A iniciativa foi organizada pelo Círculo Artístico e Cultural Artur Bual, associação que tem vindo a preservar e divulgar o legado do artista nascido em Lisboa em 1926 e falecido na Amadora em 1999.
Bual, cuja obra marcou profundamente a segunda metade do século XX em Portugal, é reconhecido sobretudo pela sua pintura gestualista, embora tenha igualmente trabalhado escultura e cerâmica.
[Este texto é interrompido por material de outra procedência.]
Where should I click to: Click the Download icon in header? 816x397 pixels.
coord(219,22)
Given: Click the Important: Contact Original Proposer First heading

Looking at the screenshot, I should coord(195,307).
A sua presença está inscrita em coleções de referência – do Palácio da Justiça de Lisboa ao Centro de Arte Moderna da Fundação Calouste Gulbenkian – e em frescos realizados em doze capelas do Alentejo e do Ribatejo, testemunho da amplitude e diversidade do seu percurso.
Foi neste contexto de memória e celebração que a Casa de Portugal abriu as portas a uma nova geração de criadores.
As pinturas de Rodrigo Dias, apresentadas em Paris, dialogam com a herança gestualista e com a energia expressiva que marcou a obra de Bual, propondo uma leitura contemporânea da intensidade do gesto e da matéria pictórica. A exposição, instalada na sala principal da Maison du Portugal, atraiu visitantes portugueses e franceses, estudantes da Cité Universitaire e membros da comunidade lusófona da região parisiense.
Paralelamente, Susana Pires e Rodrigo Dias apresentaram os seus mais recentes livros, num momento que combinou literatura, artes visuais e reflexão sobre a criação artística. A sessão permitiu aos autores partilhar processos, influências e motivações, reforçando a dimensão multidisciplinar que caracterizou também a obra de Artur Bual.
O ambiente foi de encontro, partilha e celebração cultural, num espaço que há décadas acolhe iniciativas ligadas à lusofonia. Para o Círculo Artístico e Cultural Artur Bual, trazer esta programação a Paris no ano do centenário do artista representa não apenas uma homenagem, mas também uma forma de projetar a vitalidade da arte portuguesa contemporânea além‑fronteiras.